La convivencia y la movilidad en barrios históricos de Las Palmas de Gran Canaria como El Risco de San Nicolás y San Lázaro todavía es una asignatura pendiente. La Policía Local ha comenzado a sancionar a los conductores que estacionan sus vehículos sobre las aceras, una práctica que se ha vuelto habitual por la falta de alternativas para aparca en la zona.
Protección insuficiente
Hace un año, el Ayuntamiento instaló pilotes metálicos en diversos puntos de la calle Domingo Guerra del Río para que no se aparcase sobre la acera. También se cambiaron de sitio los contenedores. Desde entonces, el camión de la basura no se queda atrapado entre los coches, pero se quedaron zonas sin bolardos y esa primera iniciativa a resultado insuficiente.
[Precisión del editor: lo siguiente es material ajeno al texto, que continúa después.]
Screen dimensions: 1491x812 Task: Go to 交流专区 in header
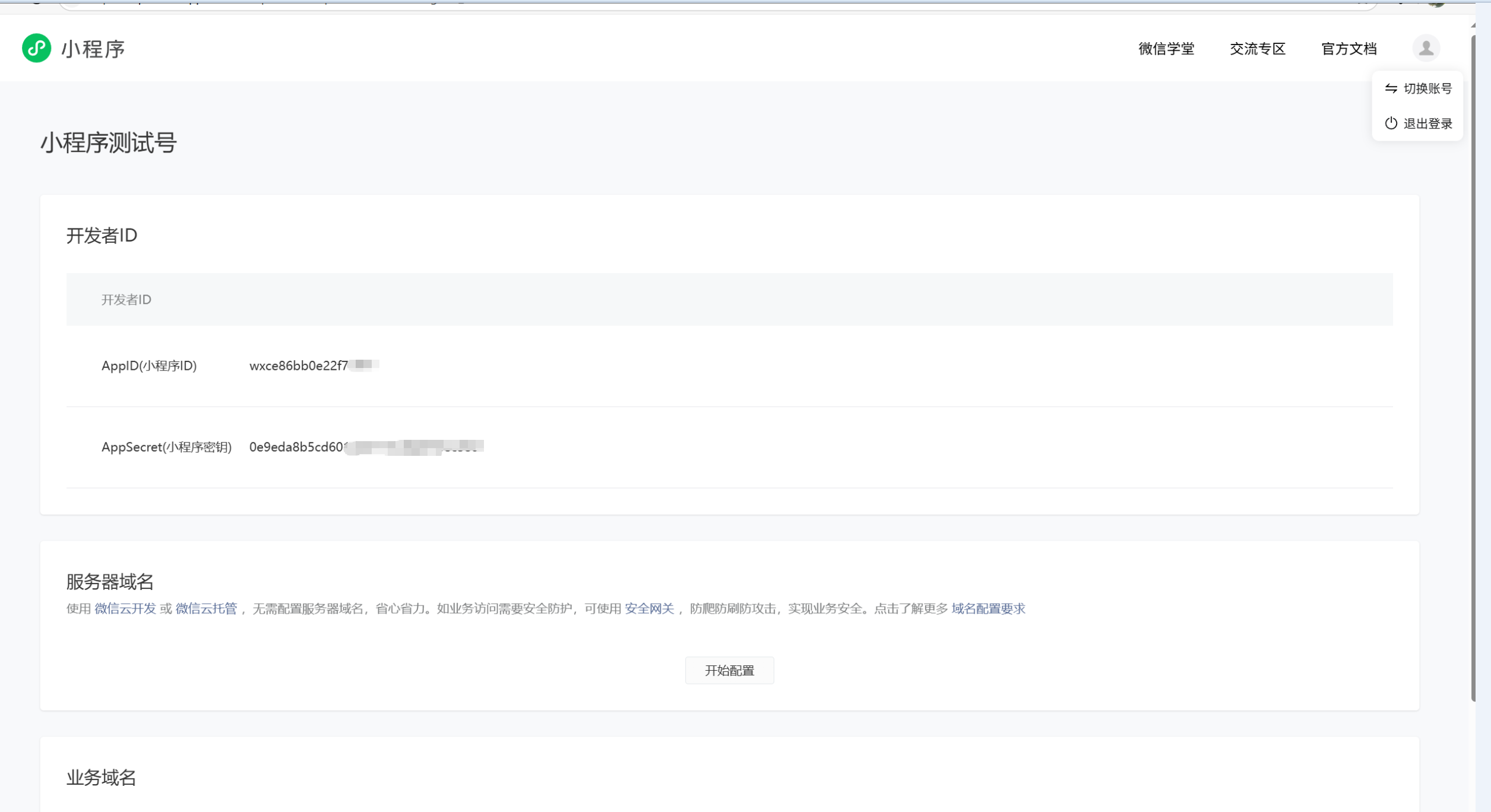pos(1257,49)
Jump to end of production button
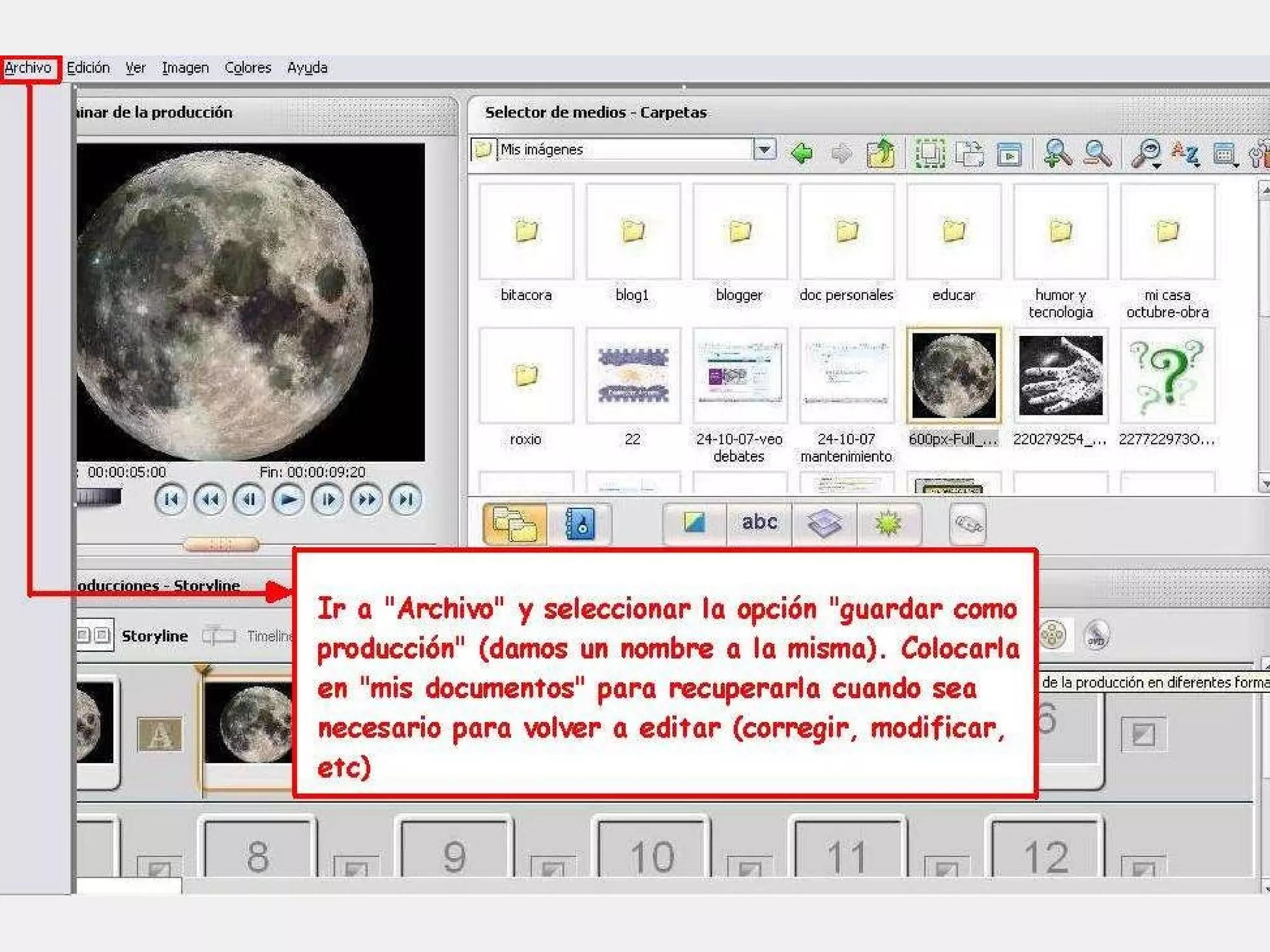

Los residentes aprovechan esos tramos sin barreras para seguir aparcando mal. Algunos conductores, incluso, utilizan los huecos dejados por los pilotes que se han caído o han sido arrancados para forzar el estacionamiento.
Impacto en el día a día
El uso de las aceras como improvisados parkings no solo es una infracción de tráfico, sino que está generando problemas de salubridad y accesibilidad.
Muchos vehículos taponan directamente el uso de escaleras públicas y los bajos de las viviendas, dificultando la entrada y salida de las casas y los garajes o el uso de las ventanas en los semisótanos.

El deterioro urbano es notorio: El vertido de grasa y aceite de los motores mancha de manera permanentemente el pavimento peatonal. Domingo Guerra del Río, además, es la calle principal. La presencia constante de coches mal aparcados estrecha el paso y dificulta el tránsito fluido del resto de conductores y de los servicios de emergencia.
Denuncias vecinales
Ante esta situación, algunos residentes han comenzado a llamar a Policía Local para denunciar los vehículos mal estacionados. De ahí que estas últimas semanas varios coches amanecieran con multas en los limpiaparabrisas.
Despejar las aceras y garantizar la seguridad sigue siendo una asignatura pendiente en El Risco de San Nicolás. En calles como Minerva, que discurre entre Primero de Mayo y Domingo Guerra del Río, hay fundidas hasta tres farolas, lo que incrementa la sensación de inseguridad en un barrio castigado por droga, la pobreza y la falta de inversión municipal.